### What is needed
Without including the images, transcribe each record precisely as it appears below.

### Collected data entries

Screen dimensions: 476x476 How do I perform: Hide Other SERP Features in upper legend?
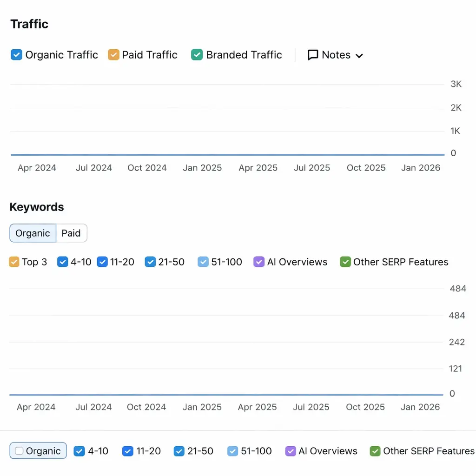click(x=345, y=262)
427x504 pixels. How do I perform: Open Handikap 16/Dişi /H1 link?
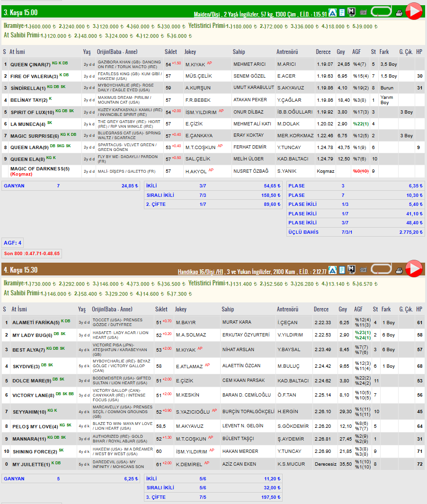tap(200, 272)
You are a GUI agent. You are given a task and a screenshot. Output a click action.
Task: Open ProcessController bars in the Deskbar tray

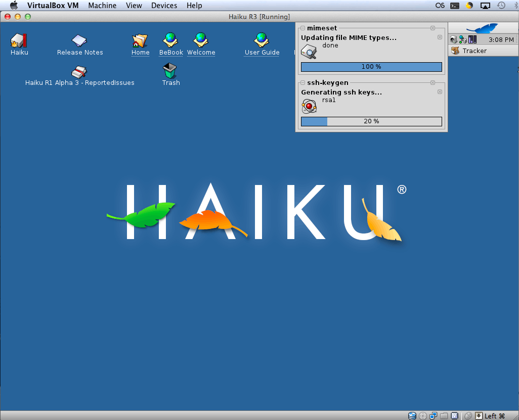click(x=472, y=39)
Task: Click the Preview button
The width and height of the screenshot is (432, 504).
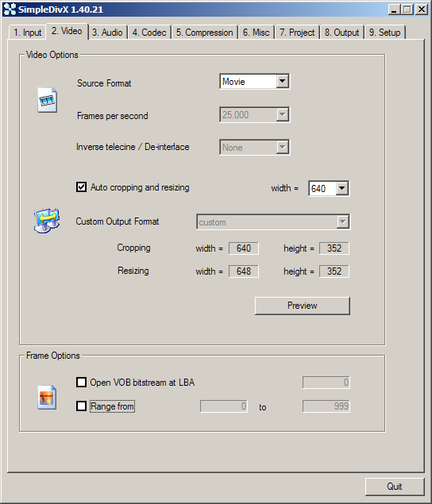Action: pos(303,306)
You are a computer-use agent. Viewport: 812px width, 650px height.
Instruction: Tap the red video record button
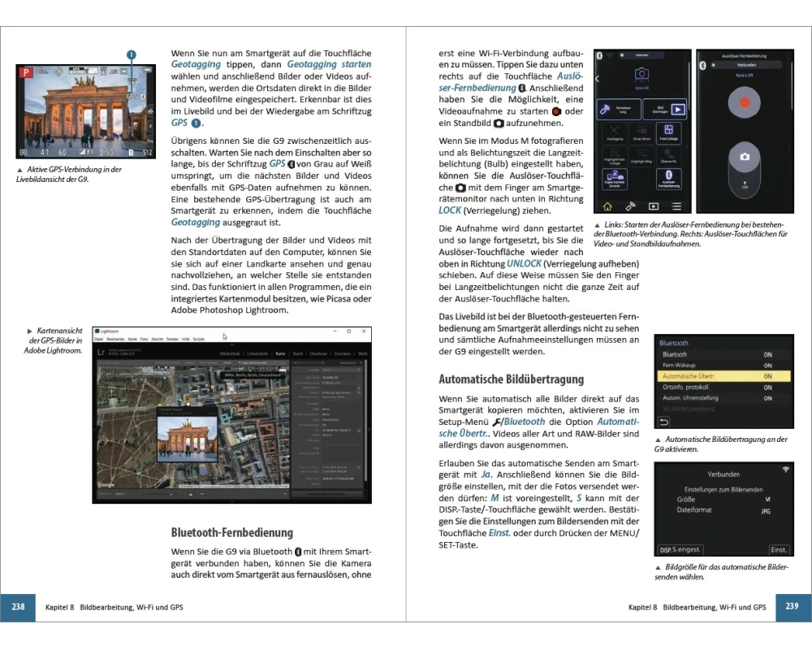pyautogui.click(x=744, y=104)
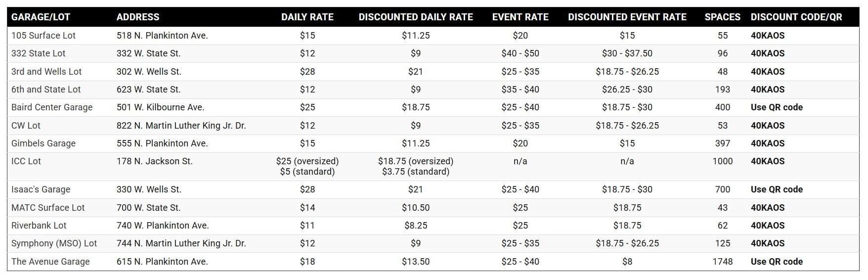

### Result of this task
Screen dimensions: 476x476 How do I perform: Hide Other SERP Features in upper legend?
click(x=345, y=262)
427x504 pixels. How do I perform: Open Handikap 16/Dişi /H1 link?
tap(200, 272)
You are a GUI agent. You are given a task and a screenshot. Output a click action.
Task: Open ProcessController bars in the Deskbar tray

click(x=472, y=39)
Task: Click the Preview button
The width and height of the screenshot is (432, 504).
Action: pos(303,306)
You are a computer-use agent. Viewport: 812px width, 650px height.
Instruction: Tap the red video record button
pyautogui.click(x=744, y=104)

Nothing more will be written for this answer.